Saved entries
------------
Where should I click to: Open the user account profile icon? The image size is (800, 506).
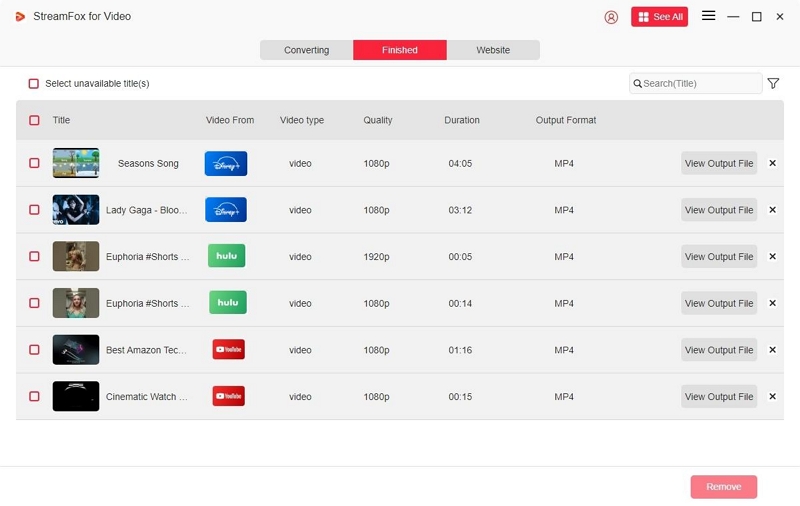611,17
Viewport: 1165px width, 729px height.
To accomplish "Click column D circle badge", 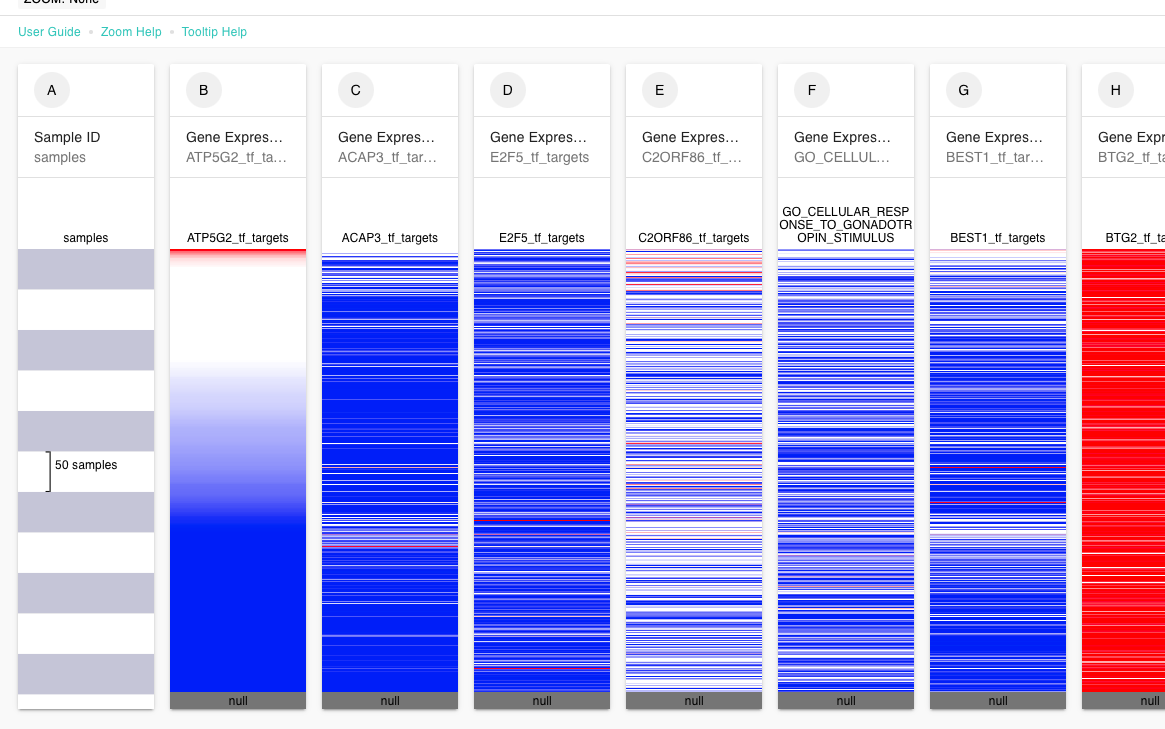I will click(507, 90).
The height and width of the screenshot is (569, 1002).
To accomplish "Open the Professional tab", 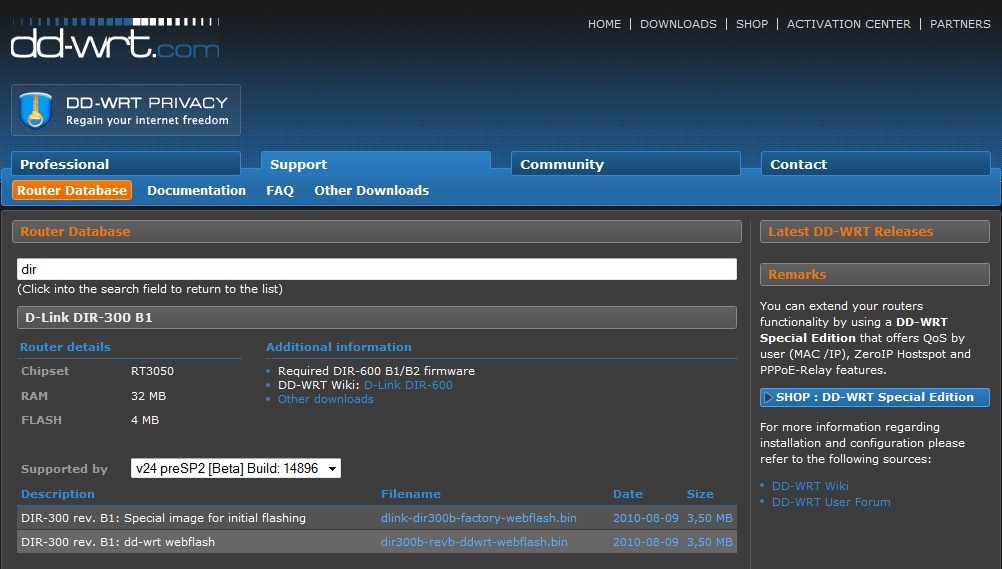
------------
The string "height": state how many lines above contain it, giving nothing but the number.

2